This concept can be made more interpretable by considering a Swiss roll (a non-linear manifold):

  • PCA is mainly concerned with preserving large pairwise differences in the map (the squared error).
  • Are these measures reliable?
  • Which of the lines (solid or dashed) better captures the similarity between the two data connected points?
set.seed(555)
 
# draw a spiral scatterplot with some noise
t <- (0:200) / 200
spiral <- tibble::tibble("x" = .45 + .55 * t * cos(t * 15) +
                           runif(length(t), min = -0.05 , max = 0.05),
                         "y" = .55 - .55 * t * sin(t * 15) +
                           runif(length(t), min = -0.05 , max = 0.05))
rm(t)  # remove temp variable
 
plot(spiral$x, spiral$y, 
     pch = 19, cex = 0.5, ann = FALSE,
     xaxt = "n", yaxt = "n"
     )
 
# highlight points for comparison
points(spiral[50, ]$x, spiral[50, ]$y,
       col = "red")
points(spiral[140, ]$x, spiral[140, ]$y,
       col = "red")
 
# add lines that represent pairwise distances
# Euclidean
segments(spiral[50, ]$x, spiral[50, ]$y,
         spiral[140, ]$x, spiral[140, ]$y,
         col= 'red', lty = "dashed")
# A better measure?
# generate points without noise to facilitate line drawing
t <- (0:200) / 200
spiral2 <- tibble::tibble("x" = .45 + .55 * t * cos(t * 15),
                         "y" = .55 - .55 * t * sin(t * 15))
rm(t)
# add line
points(spiral2[50:140, ]$x, spiral2[50:140, ]$y,
       type = "l", col = "blue")

plot of chunk 2017-10-13-scatterplot1

PCA is not very useful here as it preserves the unreliable large pairwise distances (dashed red-line Euclidean distance is unrepresentative of similarity of the two points). A better representation of the distance between these two points is captured by the blue line, as this considers the structure of the manifold.

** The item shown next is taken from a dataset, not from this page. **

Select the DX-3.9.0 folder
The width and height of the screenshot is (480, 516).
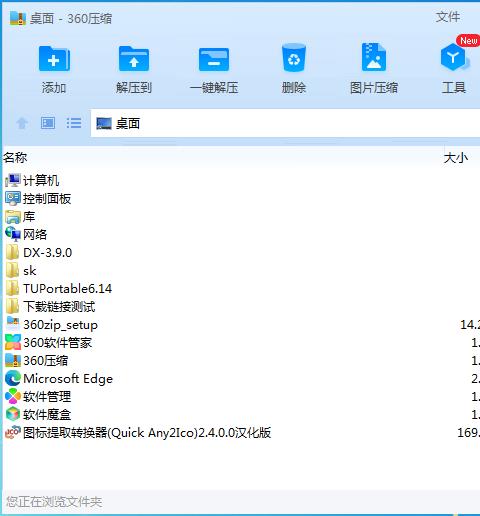(39, 253)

What is reliable here are the small distances between points. Thus a method that focuses on preserving these distances between nearest neighbours in the mapping should be superior for these types of data.

Method overview

Reading the paper some new concepts (represented by hyperparameters when tuning the model) arise, such as perplexity. We’ll consider these later when implementing the method using code. The paper breaks down the method into a couple of steps which is also explained clearly on Wikipedia:

  1. Use PCA to reduce the dimensions to a manageable number for pair-wise similarity calculations (i.e. 30) (the function we use later does this by default).
  2. Convert the high-dimensional data into a matrix of pair-wise similarities map.
    a. t-SNE constructs a probability distribution over pairs of high-dimensional objects in such a way that similar objects have a high probability of being picked, whilst dissimilar points have an extremely small probability of being picked. b. t-SNE defines a similar probability distribution over the points in the low-dimensional map, and it minimizes the Kullback–Leibler divergence between the two distributions with respect to the locations of the points in the map.
  3. Visualise the low dimensional (2-D or 3-D) map using a scatterplot.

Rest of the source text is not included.